> [Stored items]
##########
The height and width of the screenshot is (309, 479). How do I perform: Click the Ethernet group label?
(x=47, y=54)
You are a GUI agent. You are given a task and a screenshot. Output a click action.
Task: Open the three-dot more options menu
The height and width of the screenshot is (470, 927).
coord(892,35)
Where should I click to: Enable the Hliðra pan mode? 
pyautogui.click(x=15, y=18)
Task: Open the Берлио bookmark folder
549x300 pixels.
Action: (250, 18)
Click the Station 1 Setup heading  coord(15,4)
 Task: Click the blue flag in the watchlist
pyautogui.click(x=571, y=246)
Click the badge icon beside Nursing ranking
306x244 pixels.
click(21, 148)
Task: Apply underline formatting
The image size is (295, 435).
##########
> [What this task involves] Each entry is to be retyped precisely as it stands.

> [Exercise result]
The height and width of the screenshot is (309, 479). How do I perform: Click the Ethernet group label?
(x=47, y=54)
You are a GUI agent. You are given a task and a screenshot. Output a click action.
Task: Open the three-dot more options menu
The height and width of the screenshot is (470, 927).
coord(892,35)
Where should I click to: Enable the Hliðra pan mode? 
pyautogui.click(x=15, y=18)
Task: Open the Берлио bookmark folder
549x300 pixels.
Action: (250, 18)
Click the Station 1 Setup heading  coord(15,4)
 Task: Click the blue flag in the watchlist
pyautogui.click(x=571, y=246)
Click the badge icon beside Nursing ranking
306x244 pixels.
click(21, 148)
Task: Apply underline formatting
The image size is (295, 435).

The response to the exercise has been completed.